La lezione di Kyoto dovrebbe essere per noi un monito. Non a caso 300 uomini d’affari americani hanno sottoscritto una lettera  per chiedere alla nuova amministrazione che non sia fatta marcia indietro su Parigi. Le aziende riconoscono che nei prossimi 20 o 30 anni ci sarà una trasformazione nel settore energetico e che, di conseguenza, non possono rimanere indietro.

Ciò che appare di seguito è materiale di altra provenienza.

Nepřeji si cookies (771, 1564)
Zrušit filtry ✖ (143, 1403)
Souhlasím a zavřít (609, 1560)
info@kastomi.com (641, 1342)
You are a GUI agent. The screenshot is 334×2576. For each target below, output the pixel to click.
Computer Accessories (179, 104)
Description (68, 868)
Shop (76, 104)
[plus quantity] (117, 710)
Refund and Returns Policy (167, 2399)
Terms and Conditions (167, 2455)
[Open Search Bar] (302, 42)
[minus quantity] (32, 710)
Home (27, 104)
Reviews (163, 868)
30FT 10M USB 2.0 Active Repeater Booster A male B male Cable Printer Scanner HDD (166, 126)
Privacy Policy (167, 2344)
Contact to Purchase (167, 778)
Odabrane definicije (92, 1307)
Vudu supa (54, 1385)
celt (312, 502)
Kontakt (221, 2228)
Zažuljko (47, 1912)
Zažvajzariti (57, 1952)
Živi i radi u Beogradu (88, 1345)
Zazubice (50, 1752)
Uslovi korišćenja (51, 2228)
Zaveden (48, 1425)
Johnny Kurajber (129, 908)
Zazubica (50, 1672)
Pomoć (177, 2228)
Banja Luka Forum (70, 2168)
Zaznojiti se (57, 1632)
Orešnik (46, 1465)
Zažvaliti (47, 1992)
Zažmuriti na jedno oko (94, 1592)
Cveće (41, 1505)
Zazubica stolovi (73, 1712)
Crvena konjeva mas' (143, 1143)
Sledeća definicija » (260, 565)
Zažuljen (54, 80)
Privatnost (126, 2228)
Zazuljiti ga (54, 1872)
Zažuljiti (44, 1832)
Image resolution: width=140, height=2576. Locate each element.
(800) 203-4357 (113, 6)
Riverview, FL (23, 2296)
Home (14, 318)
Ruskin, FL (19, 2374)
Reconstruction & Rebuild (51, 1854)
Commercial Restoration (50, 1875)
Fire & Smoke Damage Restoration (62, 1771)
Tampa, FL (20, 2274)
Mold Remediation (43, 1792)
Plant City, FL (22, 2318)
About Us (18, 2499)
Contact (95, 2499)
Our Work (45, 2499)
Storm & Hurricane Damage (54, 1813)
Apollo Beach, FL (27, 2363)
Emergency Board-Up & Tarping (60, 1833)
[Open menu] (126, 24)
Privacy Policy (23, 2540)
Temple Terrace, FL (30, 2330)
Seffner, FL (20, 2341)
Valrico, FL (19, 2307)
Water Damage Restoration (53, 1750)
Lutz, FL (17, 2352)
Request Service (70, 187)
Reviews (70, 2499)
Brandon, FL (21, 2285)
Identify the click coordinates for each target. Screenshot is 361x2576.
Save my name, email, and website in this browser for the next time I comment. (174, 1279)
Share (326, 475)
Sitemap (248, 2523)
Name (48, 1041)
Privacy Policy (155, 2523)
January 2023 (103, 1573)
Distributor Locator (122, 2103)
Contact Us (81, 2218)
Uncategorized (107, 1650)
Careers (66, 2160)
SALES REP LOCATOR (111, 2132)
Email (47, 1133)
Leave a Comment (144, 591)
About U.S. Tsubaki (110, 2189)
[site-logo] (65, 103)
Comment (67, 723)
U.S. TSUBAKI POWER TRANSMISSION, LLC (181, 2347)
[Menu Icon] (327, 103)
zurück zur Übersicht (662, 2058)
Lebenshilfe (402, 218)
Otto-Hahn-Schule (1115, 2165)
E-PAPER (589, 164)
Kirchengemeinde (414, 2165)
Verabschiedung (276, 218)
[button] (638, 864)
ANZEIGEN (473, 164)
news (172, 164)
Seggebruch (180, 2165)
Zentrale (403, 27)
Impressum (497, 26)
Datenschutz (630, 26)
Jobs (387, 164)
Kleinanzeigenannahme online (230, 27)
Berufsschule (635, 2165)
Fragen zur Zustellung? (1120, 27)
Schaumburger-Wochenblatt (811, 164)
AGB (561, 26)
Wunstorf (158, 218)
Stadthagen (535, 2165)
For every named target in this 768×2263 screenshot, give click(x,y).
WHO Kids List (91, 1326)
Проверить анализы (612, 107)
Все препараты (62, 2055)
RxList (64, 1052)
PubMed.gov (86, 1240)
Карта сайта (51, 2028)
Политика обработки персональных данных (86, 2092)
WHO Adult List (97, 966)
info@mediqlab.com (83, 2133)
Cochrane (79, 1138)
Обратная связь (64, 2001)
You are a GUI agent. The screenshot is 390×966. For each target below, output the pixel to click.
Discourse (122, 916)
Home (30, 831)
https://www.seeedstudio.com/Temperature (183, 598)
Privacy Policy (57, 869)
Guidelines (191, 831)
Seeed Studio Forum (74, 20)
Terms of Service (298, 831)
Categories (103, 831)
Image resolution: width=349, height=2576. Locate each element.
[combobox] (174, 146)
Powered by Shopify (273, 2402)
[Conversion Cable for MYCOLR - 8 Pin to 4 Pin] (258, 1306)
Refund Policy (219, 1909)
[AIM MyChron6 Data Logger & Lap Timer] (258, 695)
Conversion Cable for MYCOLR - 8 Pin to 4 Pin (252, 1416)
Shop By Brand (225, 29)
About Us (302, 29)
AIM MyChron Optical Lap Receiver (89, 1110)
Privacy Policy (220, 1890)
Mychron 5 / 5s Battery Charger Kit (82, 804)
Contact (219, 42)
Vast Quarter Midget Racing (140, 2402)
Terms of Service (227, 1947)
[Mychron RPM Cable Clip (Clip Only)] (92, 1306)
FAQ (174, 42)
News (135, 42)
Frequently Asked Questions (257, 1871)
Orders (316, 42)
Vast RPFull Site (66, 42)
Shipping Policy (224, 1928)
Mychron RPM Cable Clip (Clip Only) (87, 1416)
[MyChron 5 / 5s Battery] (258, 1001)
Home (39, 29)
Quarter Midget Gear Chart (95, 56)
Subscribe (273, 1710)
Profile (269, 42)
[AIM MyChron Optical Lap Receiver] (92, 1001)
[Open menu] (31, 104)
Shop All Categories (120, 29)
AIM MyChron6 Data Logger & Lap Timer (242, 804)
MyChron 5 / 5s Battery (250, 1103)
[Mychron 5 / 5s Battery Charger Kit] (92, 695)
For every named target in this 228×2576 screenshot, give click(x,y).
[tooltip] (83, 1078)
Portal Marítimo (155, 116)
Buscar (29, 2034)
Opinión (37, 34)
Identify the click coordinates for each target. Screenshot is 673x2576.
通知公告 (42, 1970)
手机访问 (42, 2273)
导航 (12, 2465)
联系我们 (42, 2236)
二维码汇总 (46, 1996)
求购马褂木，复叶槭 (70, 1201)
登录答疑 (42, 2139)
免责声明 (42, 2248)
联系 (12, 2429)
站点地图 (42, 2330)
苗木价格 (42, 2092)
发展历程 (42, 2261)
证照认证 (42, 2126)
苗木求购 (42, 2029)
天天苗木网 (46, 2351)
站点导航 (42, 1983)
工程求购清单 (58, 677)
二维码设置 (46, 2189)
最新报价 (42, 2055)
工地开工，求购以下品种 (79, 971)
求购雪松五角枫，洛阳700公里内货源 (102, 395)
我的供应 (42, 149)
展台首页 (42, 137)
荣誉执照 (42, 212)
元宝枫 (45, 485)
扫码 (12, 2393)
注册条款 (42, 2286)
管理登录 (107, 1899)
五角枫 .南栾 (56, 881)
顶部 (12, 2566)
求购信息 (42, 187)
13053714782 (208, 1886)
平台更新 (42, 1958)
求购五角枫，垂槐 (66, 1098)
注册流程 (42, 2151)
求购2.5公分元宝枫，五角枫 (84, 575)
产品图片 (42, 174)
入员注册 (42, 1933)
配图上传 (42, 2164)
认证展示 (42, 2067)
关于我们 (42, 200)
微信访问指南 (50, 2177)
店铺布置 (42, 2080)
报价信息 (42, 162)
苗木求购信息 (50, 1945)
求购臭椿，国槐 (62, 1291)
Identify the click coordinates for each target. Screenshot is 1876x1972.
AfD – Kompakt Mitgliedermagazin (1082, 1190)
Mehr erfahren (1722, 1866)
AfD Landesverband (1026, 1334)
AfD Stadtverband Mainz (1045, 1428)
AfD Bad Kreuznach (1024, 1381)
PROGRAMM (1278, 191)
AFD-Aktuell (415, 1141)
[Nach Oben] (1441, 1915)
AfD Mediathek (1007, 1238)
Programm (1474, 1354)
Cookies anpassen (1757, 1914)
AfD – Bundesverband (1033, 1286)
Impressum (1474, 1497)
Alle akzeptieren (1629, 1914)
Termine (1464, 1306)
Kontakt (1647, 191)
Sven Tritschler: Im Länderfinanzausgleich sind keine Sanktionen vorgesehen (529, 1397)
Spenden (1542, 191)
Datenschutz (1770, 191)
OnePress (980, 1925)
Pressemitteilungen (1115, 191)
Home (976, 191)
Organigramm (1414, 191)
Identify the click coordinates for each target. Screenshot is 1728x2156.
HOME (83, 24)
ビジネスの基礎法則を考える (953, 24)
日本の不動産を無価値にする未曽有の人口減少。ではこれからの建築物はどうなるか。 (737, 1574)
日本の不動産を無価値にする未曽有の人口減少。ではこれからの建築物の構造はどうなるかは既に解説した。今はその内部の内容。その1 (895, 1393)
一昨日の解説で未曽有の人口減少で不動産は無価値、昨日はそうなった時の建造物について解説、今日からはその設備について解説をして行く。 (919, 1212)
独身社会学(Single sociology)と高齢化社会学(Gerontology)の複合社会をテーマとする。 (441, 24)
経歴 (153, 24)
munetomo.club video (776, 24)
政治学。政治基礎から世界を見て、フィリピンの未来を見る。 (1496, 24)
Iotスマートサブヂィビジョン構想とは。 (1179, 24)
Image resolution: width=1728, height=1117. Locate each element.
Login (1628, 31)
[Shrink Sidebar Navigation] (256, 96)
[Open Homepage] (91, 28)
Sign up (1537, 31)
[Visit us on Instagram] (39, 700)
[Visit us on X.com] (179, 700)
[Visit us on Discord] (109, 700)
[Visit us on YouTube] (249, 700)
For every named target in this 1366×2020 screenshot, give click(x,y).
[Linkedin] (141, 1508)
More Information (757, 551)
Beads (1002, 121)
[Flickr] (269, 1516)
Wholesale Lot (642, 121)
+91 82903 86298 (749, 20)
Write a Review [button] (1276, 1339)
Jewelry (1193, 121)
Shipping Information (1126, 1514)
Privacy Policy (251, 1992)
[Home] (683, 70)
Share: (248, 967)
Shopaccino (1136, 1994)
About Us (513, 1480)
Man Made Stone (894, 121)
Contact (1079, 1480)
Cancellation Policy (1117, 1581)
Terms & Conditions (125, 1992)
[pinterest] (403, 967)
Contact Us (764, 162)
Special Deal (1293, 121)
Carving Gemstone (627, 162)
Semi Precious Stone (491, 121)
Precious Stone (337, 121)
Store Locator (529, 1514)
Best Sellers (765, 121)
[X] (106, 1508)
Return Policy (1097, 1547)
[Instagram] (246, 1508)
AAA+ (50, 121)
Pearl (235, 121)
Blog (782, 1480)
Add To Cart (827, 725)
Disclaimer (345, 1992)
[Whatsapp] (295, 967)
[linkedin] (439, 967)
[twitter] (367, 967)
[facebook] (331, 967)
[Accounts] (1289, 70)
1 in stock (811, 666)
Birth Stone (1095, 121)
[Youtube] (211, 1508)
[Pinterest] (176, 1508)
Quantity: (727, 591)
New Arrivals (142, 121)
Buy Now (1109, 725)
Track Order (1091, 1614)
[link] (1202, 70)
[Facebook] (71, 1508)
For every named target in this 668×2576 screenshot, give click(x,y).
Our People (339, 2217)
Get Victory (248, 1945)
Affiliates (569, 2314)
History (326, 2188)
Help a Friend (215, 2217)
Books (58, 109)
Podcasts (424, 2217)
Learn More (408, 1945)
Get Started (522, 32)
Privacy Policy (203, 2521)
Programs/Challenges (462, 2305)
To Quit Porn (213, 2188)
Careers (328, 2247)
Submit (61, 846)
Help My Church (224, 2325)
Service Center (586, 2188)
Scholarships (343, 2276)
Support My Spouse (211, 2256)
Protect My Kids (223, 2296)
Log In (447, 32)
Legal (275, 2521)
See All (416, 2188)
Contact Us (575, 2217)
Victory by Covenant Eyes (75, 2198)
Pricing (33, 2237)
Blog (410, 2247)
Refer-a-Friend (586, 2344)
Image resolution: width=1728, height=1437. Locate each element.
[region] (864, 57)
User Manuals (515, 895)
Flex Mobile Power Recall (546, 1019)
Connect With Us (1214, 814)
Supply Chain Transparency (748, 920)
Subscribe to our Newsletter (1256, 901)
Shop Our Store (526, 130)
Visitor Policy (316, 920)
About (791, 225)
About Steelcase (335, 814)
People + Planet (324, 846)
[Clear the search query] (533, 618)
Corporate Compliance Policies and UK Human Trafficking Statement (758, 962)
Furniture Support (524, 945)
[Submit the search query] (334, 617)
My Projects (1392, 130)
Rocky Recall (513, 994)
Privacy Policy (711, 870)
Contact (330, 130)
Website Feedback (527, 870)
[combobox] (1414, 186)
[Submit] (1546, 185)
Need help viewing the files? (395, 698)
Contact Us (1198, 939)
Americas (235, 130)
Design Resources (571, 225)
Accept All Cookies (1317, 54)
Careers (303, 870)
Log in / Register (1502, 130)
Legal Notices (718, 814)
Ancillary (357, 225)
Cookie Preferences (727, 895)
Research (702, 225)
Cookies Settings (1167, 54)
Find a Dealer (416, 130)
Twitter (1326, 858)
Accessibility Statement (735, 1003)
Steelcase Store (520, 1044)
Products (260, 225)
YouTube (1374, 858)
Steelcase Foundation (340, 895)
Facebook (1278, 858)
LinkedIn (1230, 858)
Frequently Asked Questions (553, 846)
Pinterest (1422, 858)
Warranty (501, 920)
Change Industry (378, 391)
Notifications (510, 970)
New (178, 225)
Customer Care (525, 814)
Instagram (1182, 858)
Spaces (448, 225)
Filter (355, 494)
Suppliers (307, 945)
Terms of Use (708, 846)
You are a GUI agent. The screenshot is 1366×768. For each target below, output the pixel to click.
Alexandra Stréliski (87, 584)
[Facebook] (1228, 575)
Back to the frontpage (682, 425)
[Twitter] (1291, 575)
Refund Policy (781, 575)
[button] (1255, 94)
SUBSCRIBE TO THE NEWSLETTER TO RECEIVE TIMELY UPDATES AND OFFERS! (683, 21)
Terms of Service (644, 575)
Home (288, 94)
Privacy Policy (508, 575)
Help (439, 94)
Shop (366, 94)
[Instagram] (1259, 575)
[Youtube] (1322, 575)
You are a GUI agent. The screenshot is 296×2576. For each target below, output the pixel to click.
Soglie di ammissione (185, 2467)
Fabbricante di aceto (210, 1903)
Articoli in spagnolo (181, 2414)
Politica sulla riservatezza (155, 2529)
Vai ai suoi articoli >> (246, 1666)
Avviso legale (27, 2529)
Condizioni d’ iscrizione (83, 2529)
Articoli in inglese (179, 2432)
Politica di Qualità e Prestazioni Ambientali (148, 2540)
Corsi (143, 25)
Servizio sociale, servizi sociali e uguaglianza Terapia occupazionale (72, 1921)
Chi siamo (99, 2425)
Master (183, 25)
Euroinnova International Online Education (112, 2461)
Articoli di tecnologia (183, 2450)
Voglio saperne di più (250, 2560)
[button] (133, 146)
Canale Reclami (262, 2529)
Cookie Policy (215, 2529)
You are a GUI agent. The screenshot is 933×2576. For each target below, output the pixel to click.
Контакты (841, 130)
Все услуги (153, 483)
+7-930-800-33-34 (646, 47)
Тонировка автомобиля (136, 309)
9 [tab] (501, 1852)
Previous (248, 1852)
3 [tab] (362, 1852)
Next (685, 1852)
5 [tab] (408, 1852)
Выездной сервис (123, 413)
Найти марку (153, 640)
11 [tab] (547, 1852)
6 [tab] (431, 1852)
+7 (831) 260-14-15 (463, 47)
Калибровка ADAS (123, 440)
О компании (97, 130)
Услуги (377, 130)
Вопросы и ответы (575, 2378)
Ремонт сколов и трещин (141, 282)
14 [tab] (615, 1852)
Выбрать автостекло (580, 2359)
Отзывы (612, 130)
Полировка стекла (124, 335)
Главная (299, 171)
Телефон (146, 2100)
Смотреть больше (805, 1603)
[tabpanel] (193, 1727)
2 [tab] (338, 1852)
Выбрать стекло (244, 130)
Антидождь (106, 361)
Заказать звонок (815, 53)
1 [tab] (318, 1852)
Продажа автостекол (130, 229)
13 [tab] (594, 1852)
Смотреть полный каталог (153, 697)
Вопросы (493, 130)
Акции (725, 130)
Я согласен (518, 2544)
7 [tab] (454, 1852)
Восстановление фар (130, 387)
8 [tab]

Anche se l’amministrazione Trump dovesse ridurre la regolamentazione ambientale, le forze di mercato continueranno sulla strada della riduzione delle emissioni. La rivoluzione energetica in atto si traduce nella conversione sostanziale dal carbone al gas per la produzione di elettricità; il costo delle rinnovabili sta scendendo, con conseguente aumento nella diffusione dell’eolico e del solare; il decentramento della rete sta dando ai consumatori una scelta più ampia. La conversione energetica ci sarà. A prescindere dalle scelte politiche dell’amministrazione Trump in campo ambientale.